Ingmar Bergman, l’idole de Lars von Trier, confesse dans son autobiographie avoir levé le bras droit avec beaucoup de passion lors d’un discours d’Adolf Hitler, alors qu’il passait une année d’étude en Allemagne durant les années 30. Cinquante ans plus tard, il offrait dans son plus beau film, Fanny et Alexandre, le rôle du sauveur des enfants séquestrés par leur père pervers, à un juif, l’amant de leur grand-mère. Lars von Trier a exprimé son admiration pour Hitler et l’esthétique du troisième Reich en conférence de presse à Cannes en 2011. Deux ans plus tard, il offre à Stellan Skarsgard, acteur fétiche de Breaking the waves à Melancholia (à notre goût ses meilleurs films), le rôle d’un juif qui héberge une nymphomane (Joe, interprétée par Charlotte Gainsbourg), dont il recueille les confessions. Fin de la polémique ? C’est trop en demander au cinéaste danois qui à trop chercher la provocation, en oublie de faire un film.

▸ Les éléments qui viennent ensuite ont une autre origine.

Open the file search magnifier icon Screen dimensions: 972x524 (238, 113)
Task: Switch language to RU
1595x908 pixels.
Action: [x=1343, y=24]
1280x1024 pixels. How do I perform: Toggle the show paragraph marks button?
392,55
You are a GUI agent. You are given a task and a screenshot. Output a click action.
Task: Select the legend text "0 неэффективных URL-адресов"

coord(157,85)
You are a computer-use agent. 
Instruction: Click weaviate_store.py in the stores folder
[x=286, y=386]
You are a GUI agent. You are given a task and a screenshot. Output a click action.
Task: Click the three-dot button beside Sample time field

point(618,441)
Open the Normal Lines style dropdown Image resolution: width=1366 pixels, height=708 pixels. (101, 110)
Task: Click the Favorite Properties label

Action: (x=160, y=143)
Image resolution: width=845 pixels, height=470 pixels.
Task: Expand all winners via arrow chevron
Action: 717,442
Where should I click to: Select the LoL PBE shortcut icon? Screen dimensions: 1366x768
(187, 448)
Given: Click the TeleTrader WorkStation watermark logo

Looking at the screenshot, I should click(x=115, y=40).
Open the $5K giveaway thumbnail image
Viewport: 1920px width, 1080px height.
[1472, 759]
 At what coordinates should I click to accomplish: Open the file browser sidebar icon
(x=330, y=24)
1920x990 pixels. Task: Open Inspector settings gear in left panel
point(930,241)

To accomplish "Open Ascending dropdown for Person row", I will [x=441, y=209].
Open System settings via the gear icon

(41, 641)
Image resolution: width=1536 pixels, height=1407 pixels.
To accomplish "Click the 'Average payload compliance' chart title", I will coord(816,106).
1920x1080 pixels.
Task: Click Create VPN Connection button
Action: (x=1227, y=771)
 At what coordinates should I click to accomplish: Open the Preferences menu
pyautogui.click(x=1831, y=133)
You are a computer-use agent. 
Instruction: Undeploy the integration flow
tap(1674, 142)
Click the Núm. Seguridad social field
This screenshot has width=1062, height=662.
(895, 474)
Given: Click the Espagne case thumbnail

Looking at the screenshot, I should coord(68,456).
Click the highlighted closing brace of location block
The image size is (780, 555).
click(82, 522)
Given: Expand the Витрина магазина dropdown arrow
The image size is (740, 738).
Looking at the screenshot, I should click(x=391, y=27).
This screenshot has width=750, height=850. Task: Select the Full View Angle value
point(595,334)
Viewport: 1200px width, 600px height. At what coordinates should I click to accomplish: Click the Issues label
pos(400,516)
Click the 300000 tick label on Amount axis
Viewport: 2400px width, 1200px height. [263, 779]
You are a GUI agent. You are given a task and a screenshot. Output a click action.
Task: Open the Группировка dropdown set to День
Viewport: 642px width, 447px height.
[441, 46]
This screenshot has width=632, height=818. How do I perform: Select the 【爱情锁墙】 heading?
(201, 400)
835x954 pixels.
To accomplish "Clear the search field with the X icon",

Il faut supporter un début assez ridicule, mettant en parallèle la passion d’une femme pour le sexe des hommes, et la pêche à la mouche pratiquée par le confesseur-psy-rabbin laïc, et quelques considérations banales sur la manière dont les homo sapiens se coupent les ongles, avant de retrouver le talent du cinéaste pour la mise en scène du sordide couvert du nom de civilisation. La jeune femme retrouve pour son premier emploi, l’homme qui l’a dépucelé (Shia LaBeouf), lui faire visiter les lieux en lui expliquant qu’il faut féliciter les salariés plutôt que de les saluer (“Good Job Liz”), avant d’essayer de la prendre dans l’ascenseur.

Un peu plus tard dans le film, lors d’une autre scène dont Lars von Trier a le secret, Uma Thurman dérange la passion de la jeune femme en débarquant avec ses enfants, alors que son homme vient de la quitter pour l’héroïne du film. En quelques plans sur la douleur d’une femme et le désarroi des enfants face à leurs parents qui se déchirent, Lars von Trier compose un impitoyable portrait du couple et des désirs adjacents qui perturbent sa “normalité”.

Enfin, le cinéaste filme en triple écran la version de la polyphonie par l’héroïne, suivant les trois lignes musicales du Ich ruf zu dir, Herr Jesu Christ de Bach, soit l’homme qui cherche le plaisir de Joe, l’homme qui la domine et l’homme qu’elle aime, mais qui ne la fait pas jouir. Il est curieusement assez peu question dans Nymph()maniac du fait que le plaisir féminin est plus mystérieux que le plaisir masculin, dans cette histoire tournée autour de l’avoir (des amants, des pénis…). Il faut sans doute voir le film comme un autoportrait du cinéaste, en se rappelant Daniel Arasse commentant le Vulcain, Mars et Vénus du Parmigianino, et son Vulcain en érection, fait rarissime dans la peinture de la Renaissance, qui associait la création artistique à la pulsion sexuelle. Le second volume de Nymph()maniac ne soulèvera pas les doutes sur la fragilité du film, mais il permettra peut-être de constater qui de l’artiste ou du provocateur a pris le dessus.